• **Estratto del documento**:
============================================================

Eccomi stavolta con il cappello di presentatore per invitarvi a leggere l'articolo del nostro socio nonche' mio amico dott. Giulio Minoja (direttore del reparto di anestesia e rianimazione dell'ospedale di circolo di Varese - scusa se sbaglio qualche cosa Giulio).

Giulio ha fatto la la sua prima maratona con Me A NewYork nel 2004, e da allora e' stato folgorato dalla corsa e ne sta' esplorando ogni sua piega, e siccome come ormai sapete Io amo l'estremo in tutte le sue forme non posso non presentarvi la sua 100 km del sahara, per cui Io lo invidio molto!!! Prima o poi vi raccontero' anche la mia Marathon des Sables (quando trovero' uno sponsor che mi supportera' nel delirio). Buona lettura

Adriano

Cento, anzi 104 km di corsa nel deserto, e un cammino di avvicinamento molto lungo, che inizia, direi, da un reparto di ospedale e da una famiglia complice più che comprensiva, attraversa nei ritagli di tempo sentieri e piste ciclabili, percorre 13 maratone e diverse mezzemaratone in giro per l'Italia o all'estero.

Costringe a qualche rinuncia, ma tanto il colesterolo resta comunque alto. E poi negli ultimi mesi, uscire per correre la sera, al freddo, anche se piove o nevica, l'ultimo allenamento con gli amici in Valganna "perchè correre sulla neve sarà più o meno come correre sulla sabbia….".

============================================================

• **Materiale fornito**:
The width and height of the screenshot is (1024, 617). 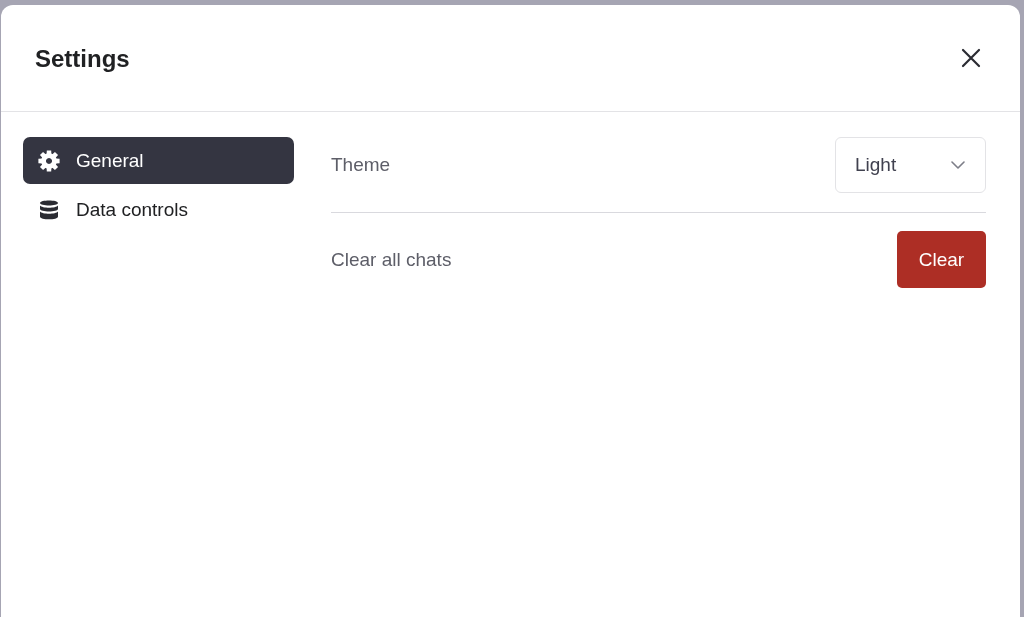 I want to click on theme-dropdown: Light, so click(x=910, y=165).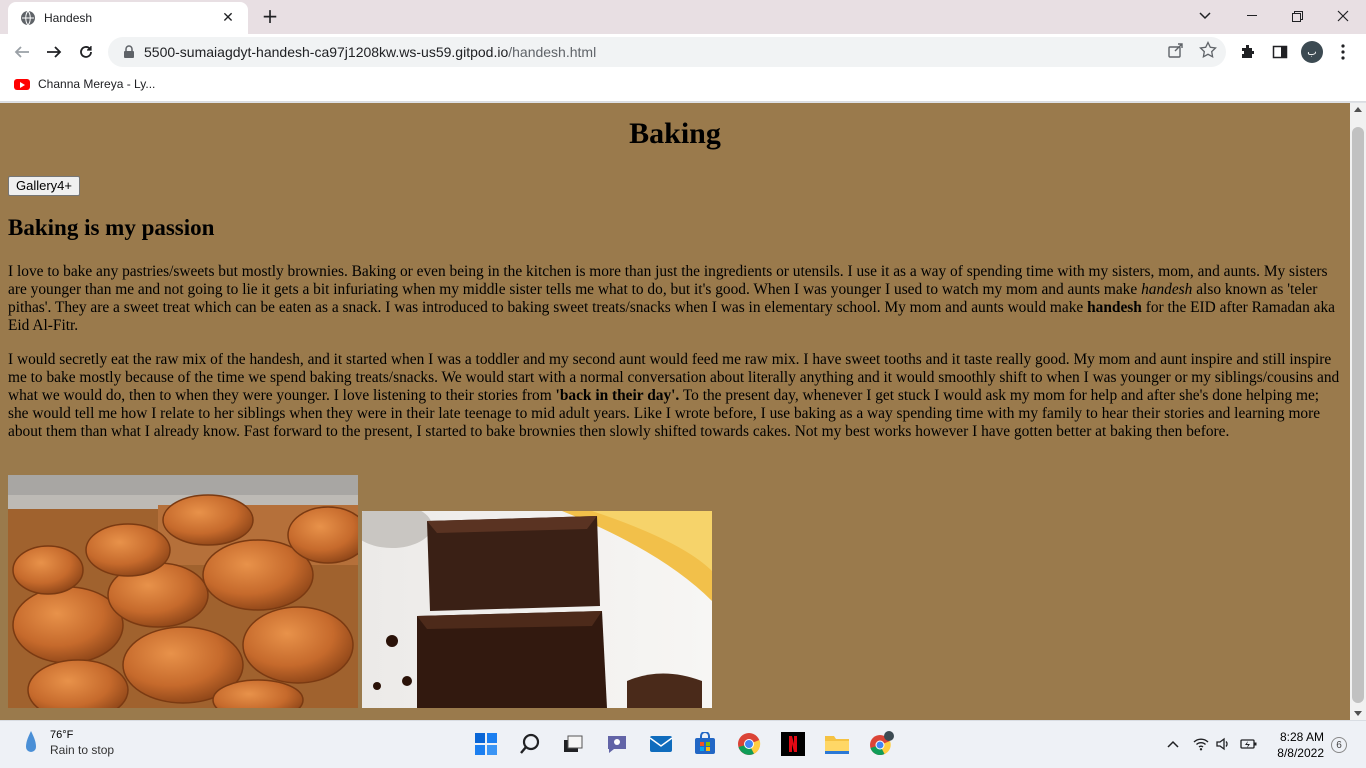 The image size is (1366, 768). I want to click on wifi-icon, so click(1201, 744).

============================================================

• **Compiti da svolgere**:
1: Secondo l'estratto sulla 100 km del Sahara, in quale città e in quale anno Giulio ha corso la sua prima maratona?
2: Riproduci fedelmente il tratto dell'estratto sulla 100 km del Sahara che va da "Cento, anzi 104" fino a "l'Italia o all'estero.".

• **Soluzioni in ordine**:
1: A New York, nel 2004.

2:
Cento, anzi 104 km di corsa nel deserto, e un cammino di avvicinamento molto lungo, che inizia, direi, da un reparto di ospedale e da una famiglia complice più che comprensiva, attraversa nei ritagli di tempo sentieri e piste ciclabili, percorre 13 maratone e diverse mezzemaratone in giro per l'Italia o all'estero.